= Richard Tofel =

American journalist and executive

Richard Tofel is the principal of Gallatin Advisory, a journalism consultancy, and former president of ProPublica, a nonprofit investigative journalism organization.

He was the general manager of ProPublica from its founding in 2007 until 2012, and served as president from 2013 to 2021, succeeded by Robin Sparkman. Previously, he was the president and chief operating officer of the International Freedom Center. Tofel took that position in 2004.

Tofel served as a vice president of Dow Jones & Company from 1997 until joining the International Freedom Center, and as the assistant publisher of The Wall Street Journal beginning in 2002. In the latter capacity, the Journal's international editions reported to him. He was also a director on the joint venture boards of SmartMoney and Vedomosti, the leading Russian business newspaper. He played leading roles in the development of the forthcoming Wall Street Journal Weekend Edition, in the redesign of the Journal and the creation of the Personal Journal section in 2002, and in Dow Jones's response to the events of September 11, 2001.

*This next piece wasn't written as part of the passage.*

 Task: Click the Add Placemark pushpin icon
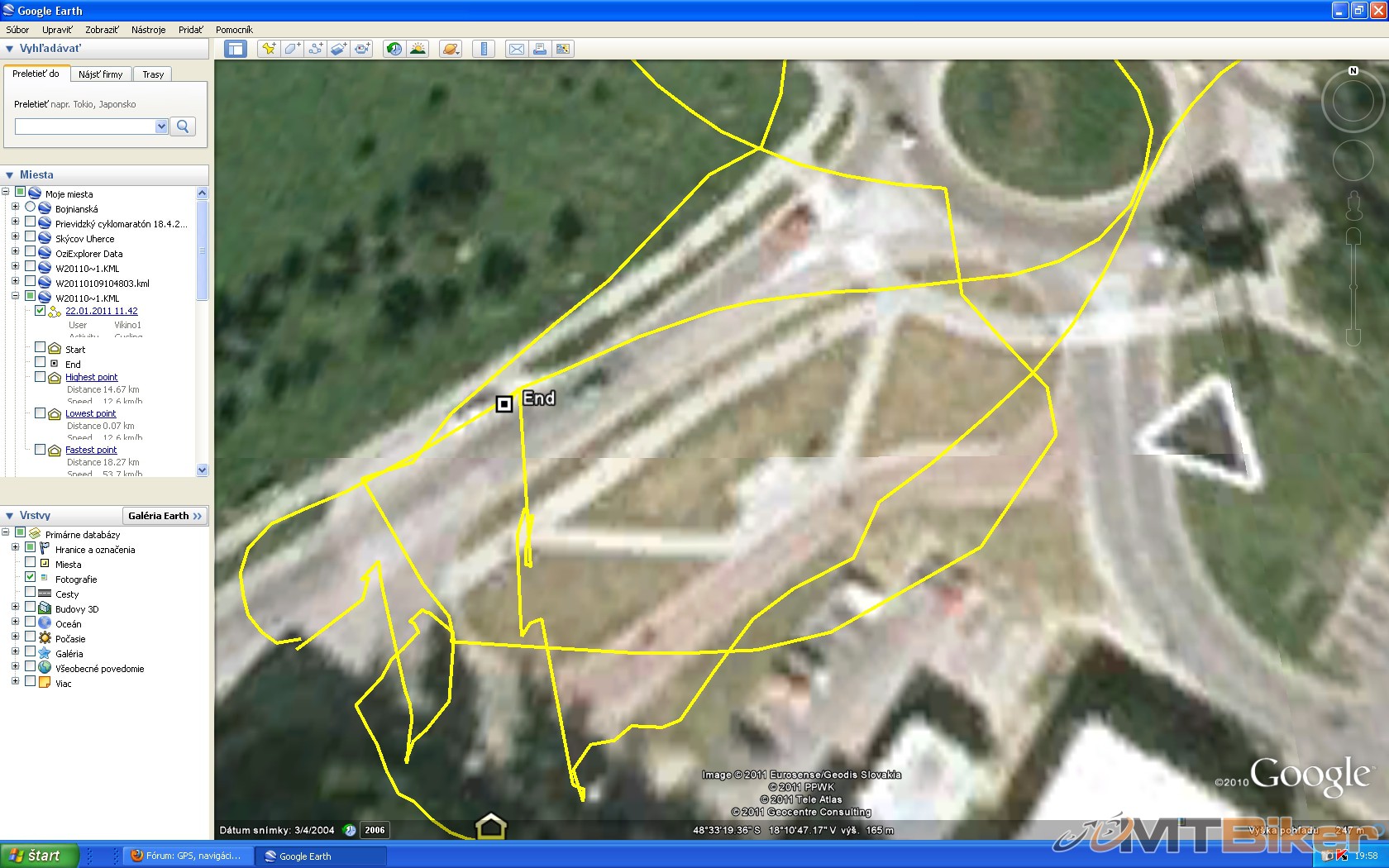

Tofel's earlier roles at Dow Jones included assistant general counsel (1989–1992), assistant managing editor of the Journal (1992–1995), director of international administration and development (1995–1997) vice president of corporate communications (1997–2000), and assistant to the publisher of the Journal (2000–2002). Before joining Dow Jones, Tofel was an associate at the New York law firm of Patterson Belknap Webb & Tyler from 1983 to 1986. He moved to the New York office of Gibson, Dunn, & Crutcher in 1986.

A native New Yorker, Tofel's previous public service includes stints during the administration of New York City Mayor Edward Koch as executive director of the Beattie Commission on reorganizing the Human Resources Administration and as a member of the Liman Commission investigating the Office of the Chief Medical Examiner.

Tofel earned a bachelor's degree, a law degree, and a master's degree in public policy from Harvard University. He is the author of three books: A Legend in the Making: The New York Yankees in 1939 (2002), Vanishing Point: The Disappearance of Judge Crater, and the New York He Left Behind (2004), and Sounding the Trumpet: The Making of John F. Kennedy's Inaugural Address (2005). He is a member of the board of trustees of Wildcat Service Corp., the advisory board of the Knight-Bagehot Fellowship Program in Economics and Business Journalism at the Columbia University Graduate School of Journalism, and the Joan Shorenstein Center on the Press, Politics and Public Policy at Harvard's John F. Kennedy School of Government.

Tofel has two children with Jeanne Straus, daughter of Ellen Sulzberger Straus and R. Peter Straus, whom he married in 1982. The marriage ended in divorce. On December 12, 2010, he married Janice Nittoli.